The implementation is this:

  • A random 64-bit salt is generated
  • The secret is generated as
secret = password + salt
for i in range(0, 1000):
    secret = md5(secret)
  • The first 8 bytes of the secret are then used as the DES passphrase, and the last 8 bytes of the secret are used as the IV, and used to encrypt data with DES-CBC.

Given this, am I correct in thinking the total keyspace for the implementation is 120 bits (56+64)?

I have written a proof of concept reversal in python, but I'm interested in calculating how long it would take to brute force a real key.
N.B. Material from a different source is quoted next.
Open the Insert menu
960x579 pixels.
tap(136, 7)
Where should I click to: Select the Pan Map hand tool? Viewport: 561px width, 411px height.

So far I've been unable to induce hashcat into decrypting something encrypted with this algorithm, and I'm unsure if it even can.

My questions are:

  • Is the keyspace really 120 bits?
  • Am I missing something or is hashcat not capable of cracking this?
  • Can other tools crack it?
  • Is it even possible to deduce correct outputs without making assumptions on expected output (eg all output must be ASCII data, or match a file header)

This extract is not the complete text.